Mina Tran died on her way to hospital. But at least Gilmore had tried, says Mitic. “Alannah never said stop, and she never said this is a hopeless situation, or that this isn’t my place, and she stayed right there with her in that van. Alannah never quits.”

It isn’t easy. Gilmore is plagued by nightmares — terrorist attacks, car crashes, plane crashes, bombs and landmines and rocket strikes. She takes medication to keep the dreams at bay, but miss one pill and the horror film in her head starts rolling again.

“Jody and I have both had to figure out our way back into the normal world,” she says. “But we have done it together.”

On Jan. 11 of each year the family celebrates “Alive Day.” It is the day Mitic didn’t die in Afghanistan. It is the day his life, as it is, began. Aylah and Kierah understand the “bad guys” took their daddy’s legs. But they also know that their mommy was there to save him.

“Alive Day is a day of rebirth for Jody,” Gilmore says. “The girls and I have a tradition. We give him socks.”

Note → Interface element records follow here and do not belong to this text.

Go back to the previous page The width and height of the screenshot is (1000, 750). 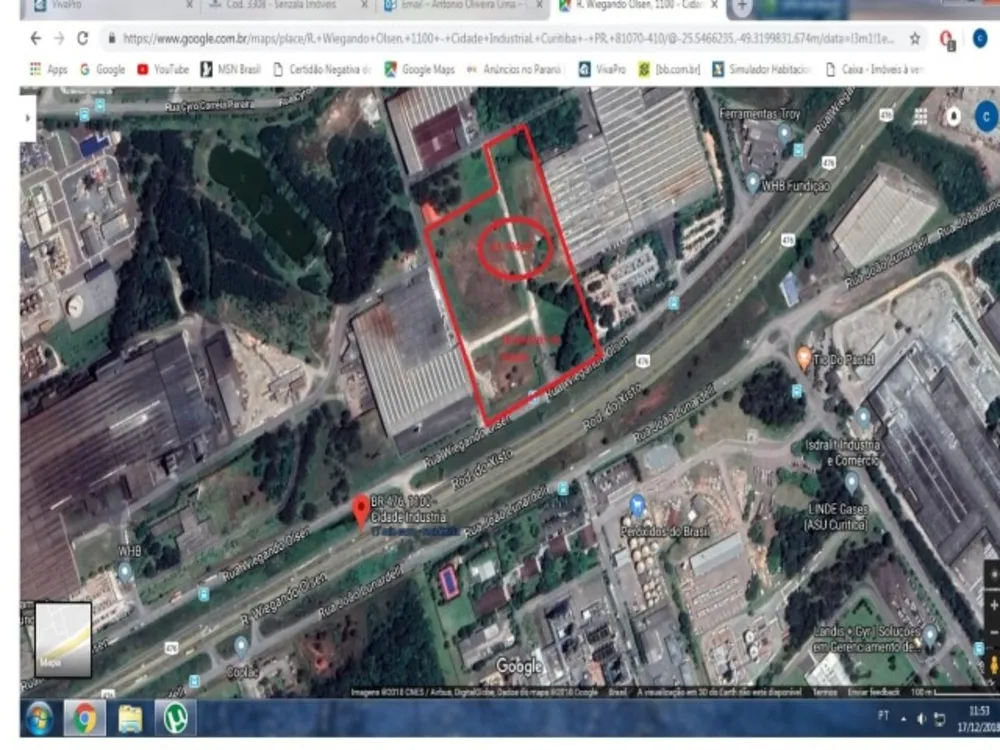36,39
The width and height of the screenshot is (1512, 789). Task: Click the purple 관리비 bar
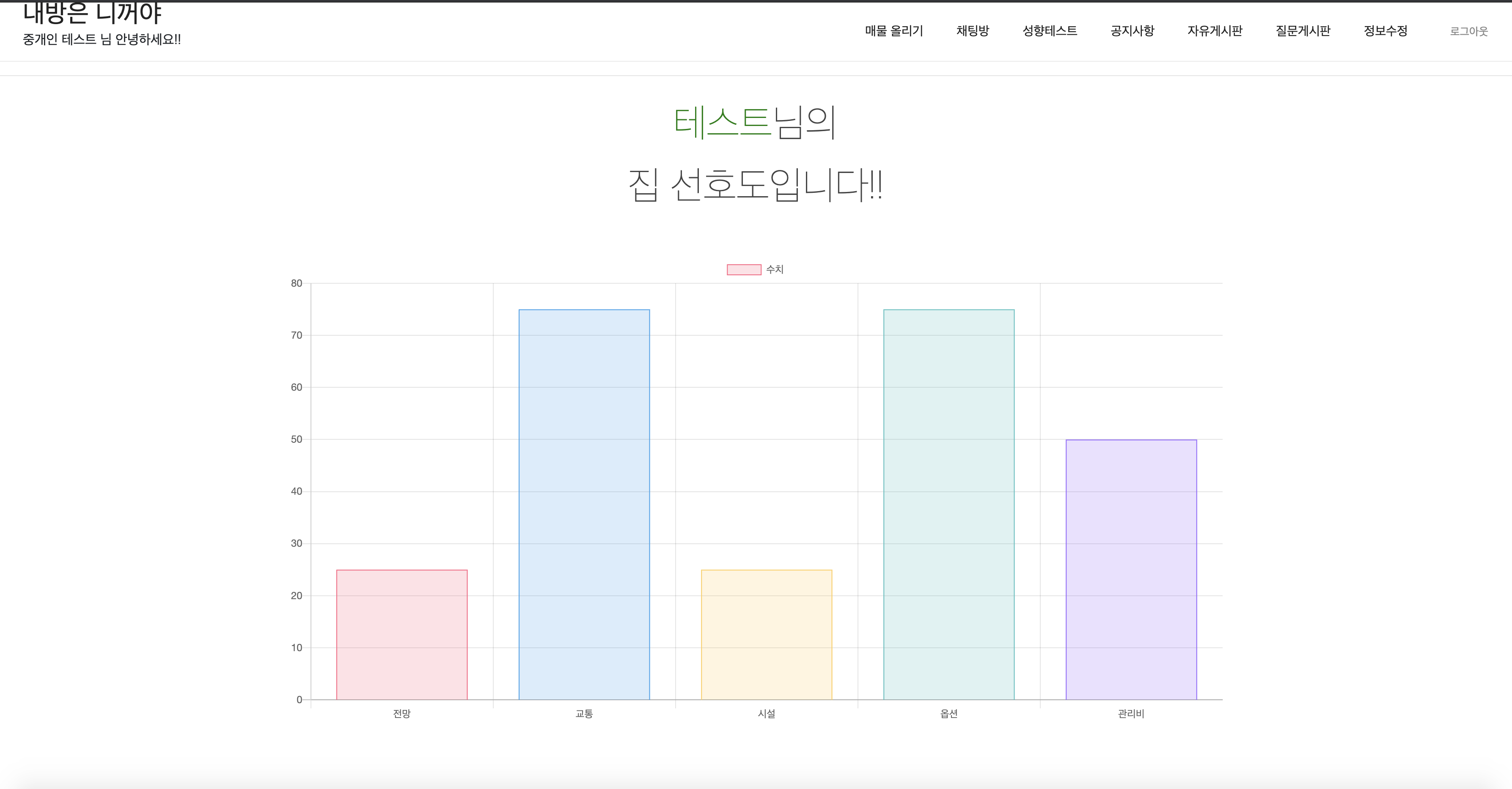point(1130,569)
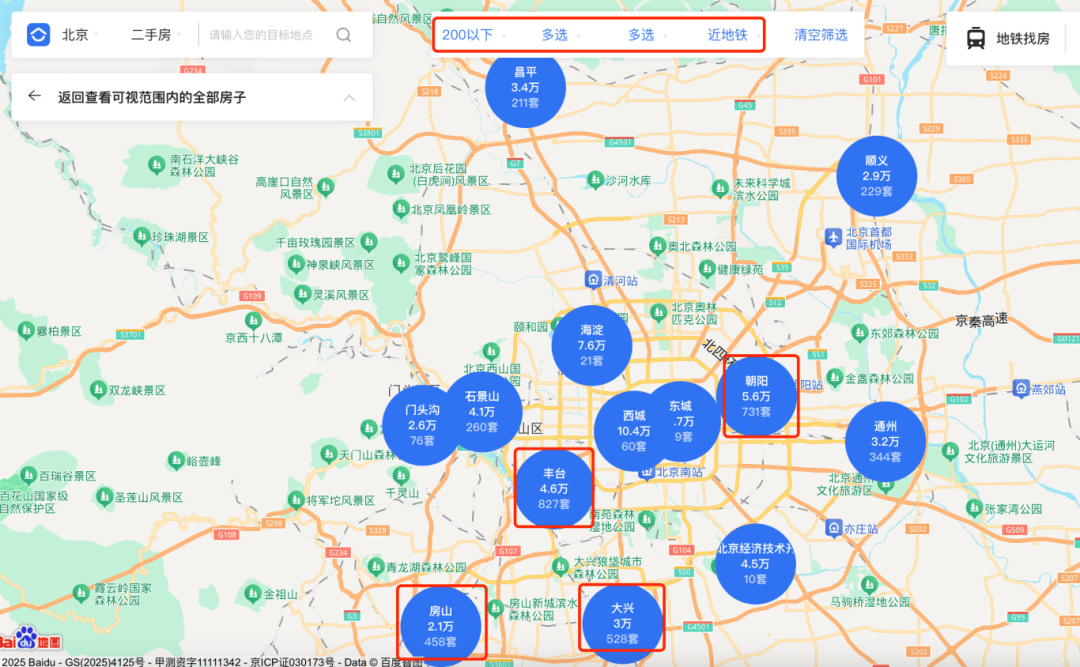The image size is (1080, 667).
Task: Open the 二手房 type dropdown
Action: point(155,35)
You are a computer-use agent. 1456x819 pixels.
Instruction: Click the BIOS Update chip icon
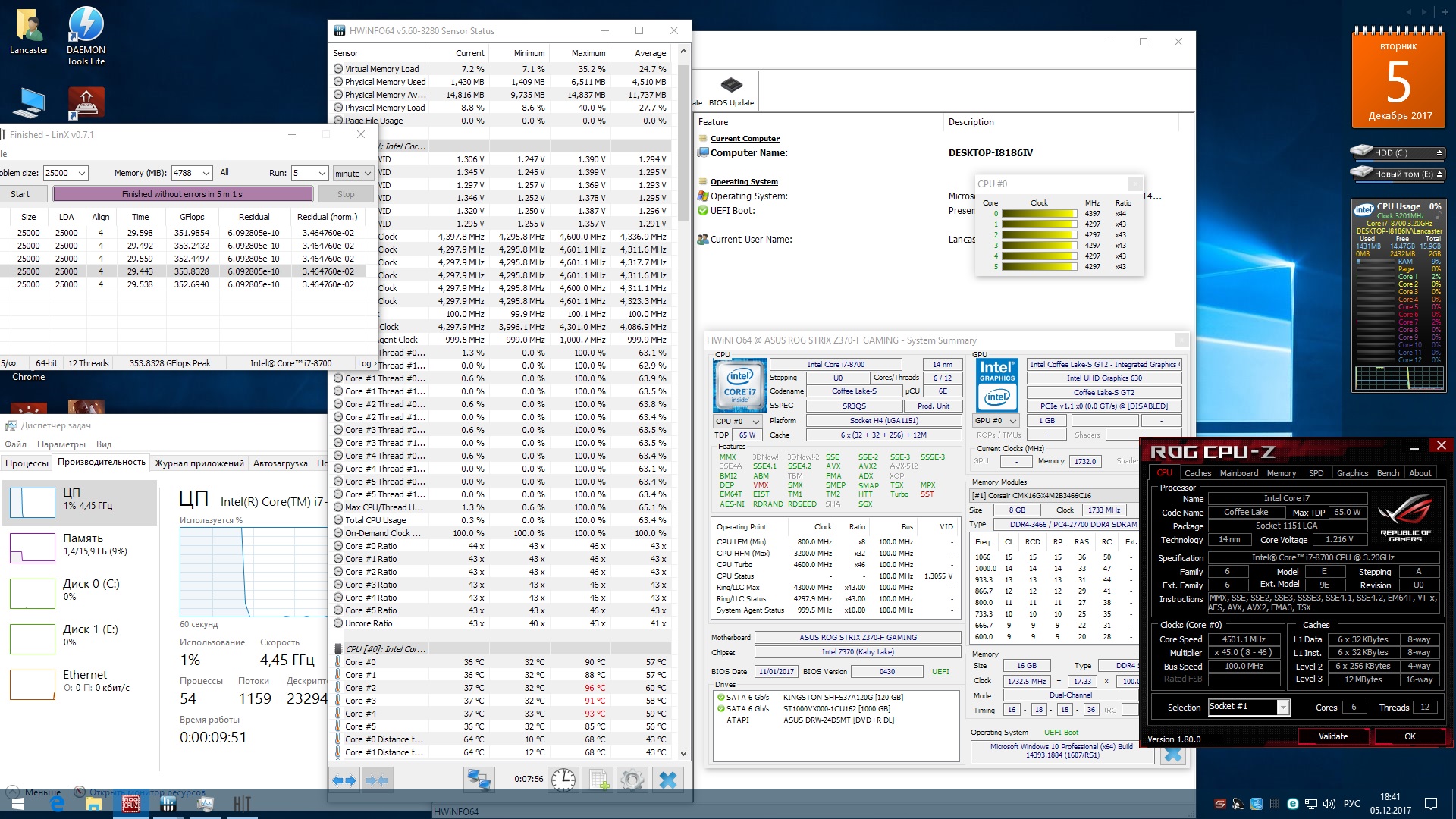[731, 85]
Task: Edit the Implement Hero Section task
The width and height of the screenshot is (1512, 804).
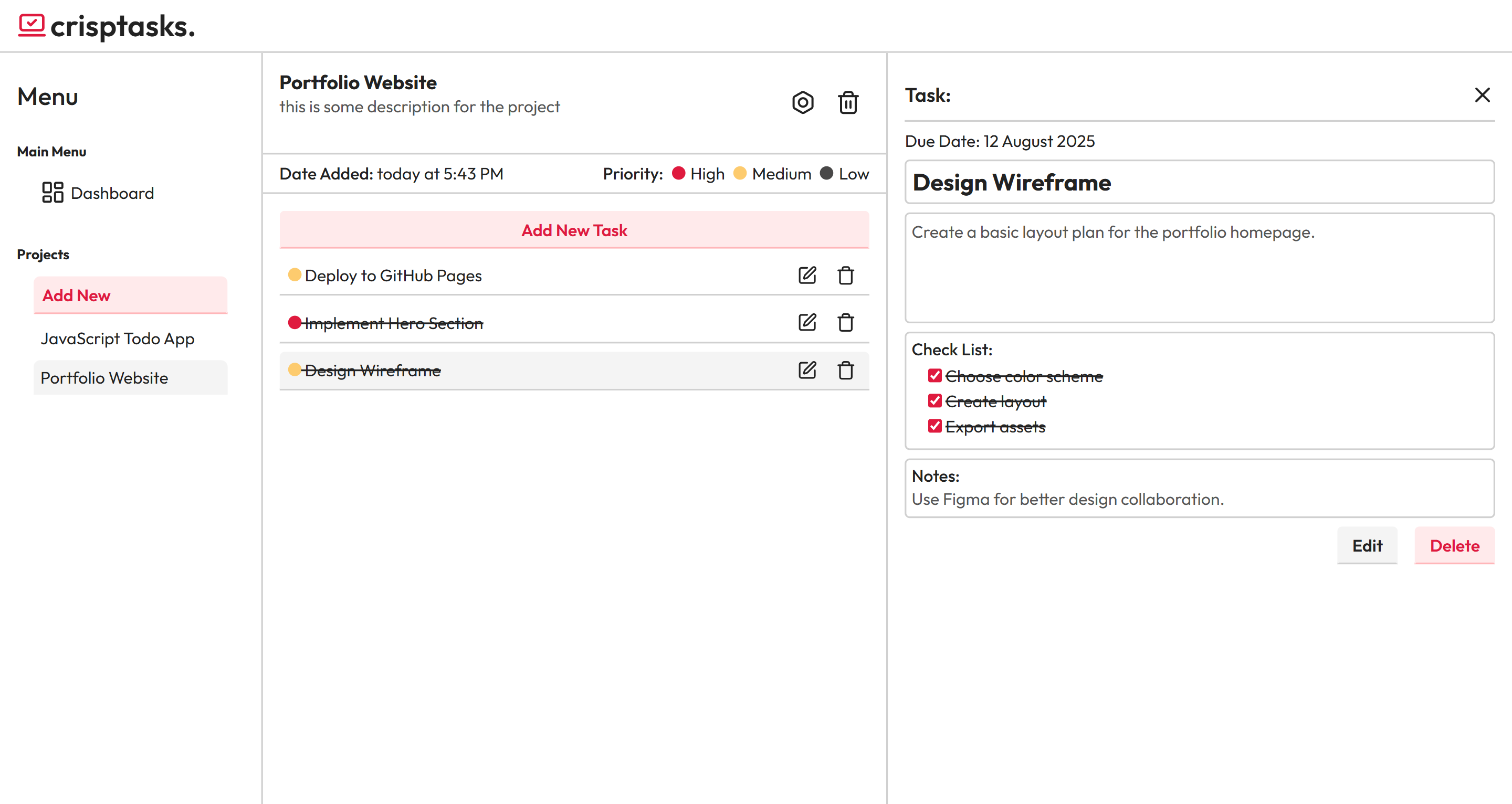Action: tap(807, 322)
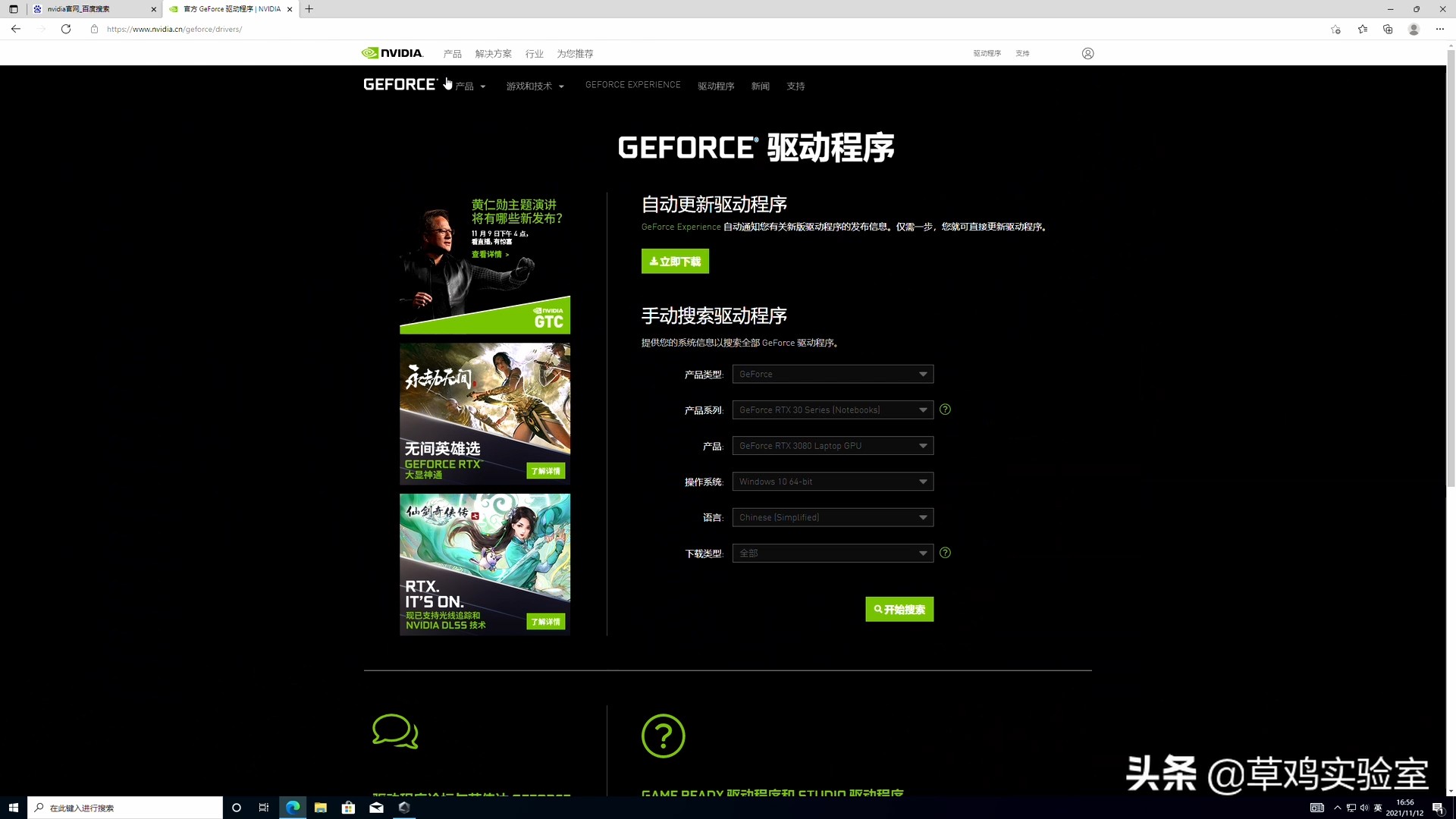Click the NVIDIA eye logo in the header
This screenshot has width=1456, height=819.
(371, 52)
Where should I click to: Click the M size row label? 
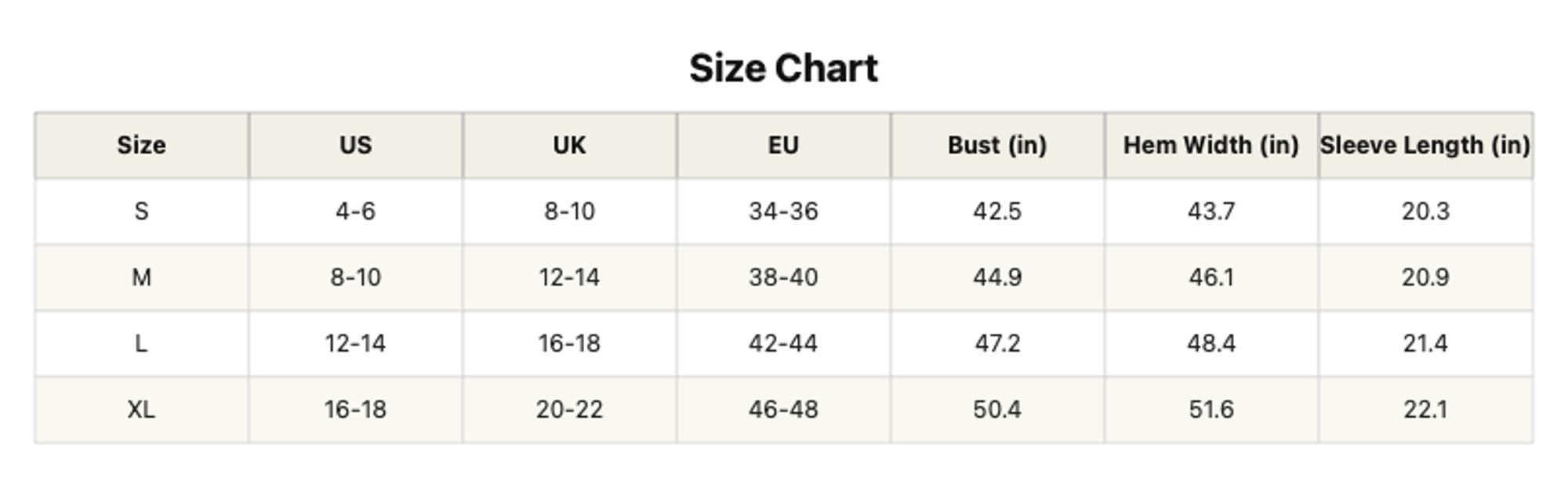coord(141,277)
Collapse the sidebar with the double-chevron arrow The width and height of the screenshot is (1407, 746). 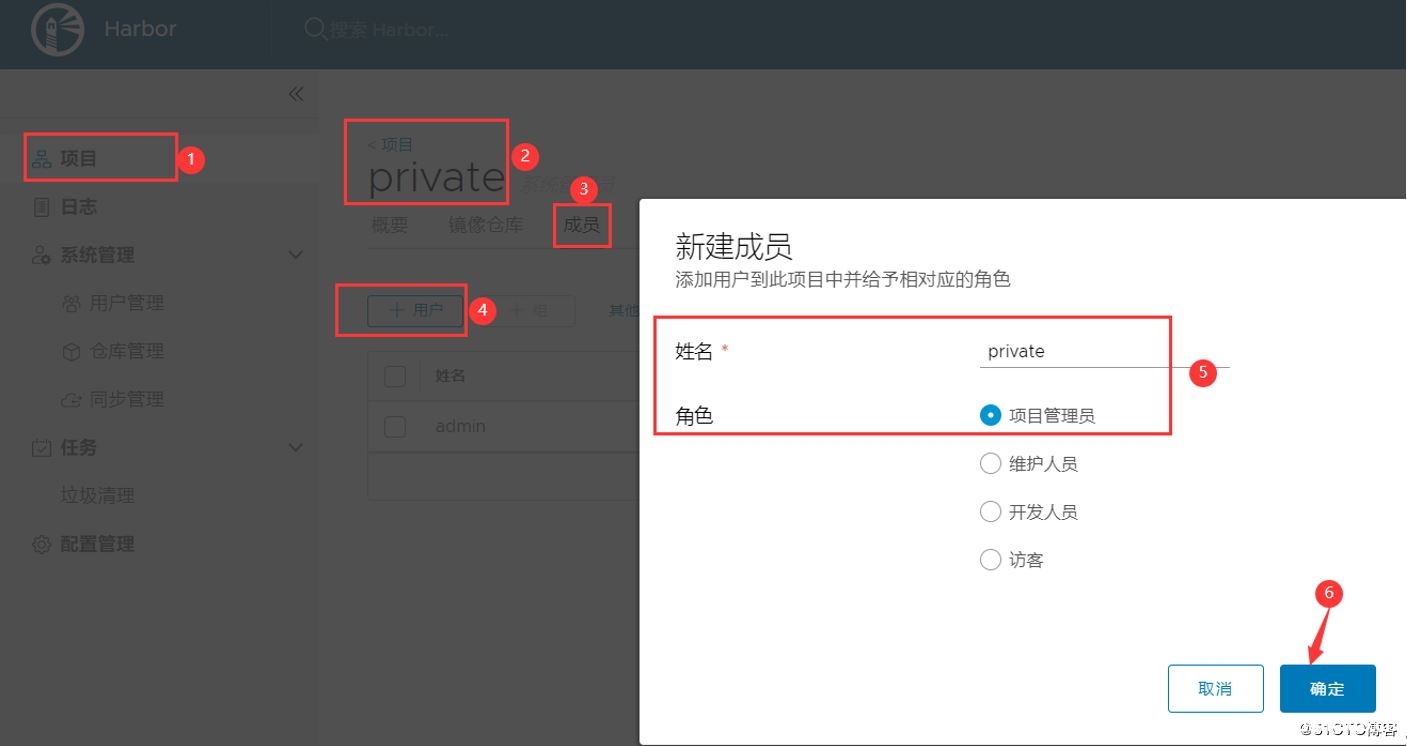296,93
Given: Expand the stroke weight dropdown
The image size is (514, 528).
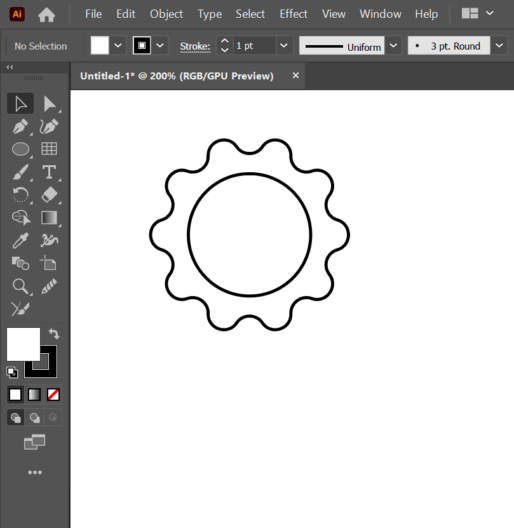Looking at the screenshot, I should click(284, 45).
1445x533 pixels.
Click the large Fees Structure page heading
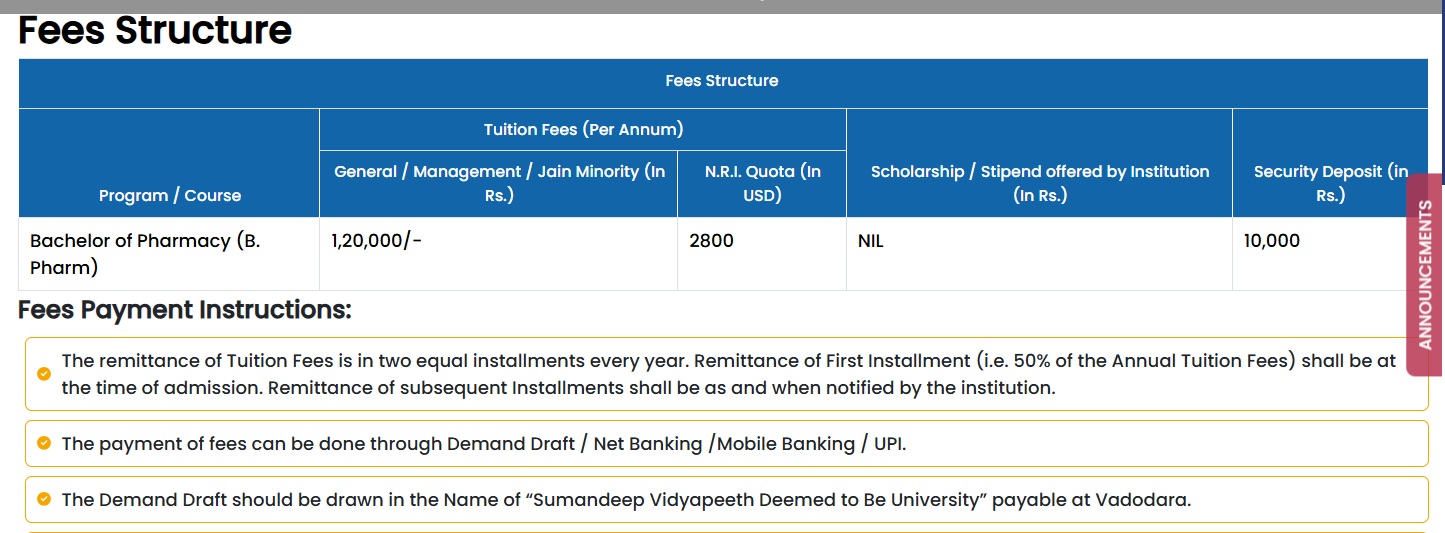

Pink socks. Polka-dot socks, socks with rainbows, socks that an army sniper wears proudly on his titanium feet.

“I’d be lying if I said I didn’t think about what my life would be like if I hadn’t stepped on that bomb,” Mitic says. “But I wonder if I am better off because of it, because if I didn’t step on that bomb I’d probably still be a sniper.

“I definitely would not be a husband, and I wouldn’t be a dad, and being a dad and a husband is what makes me a complete person.”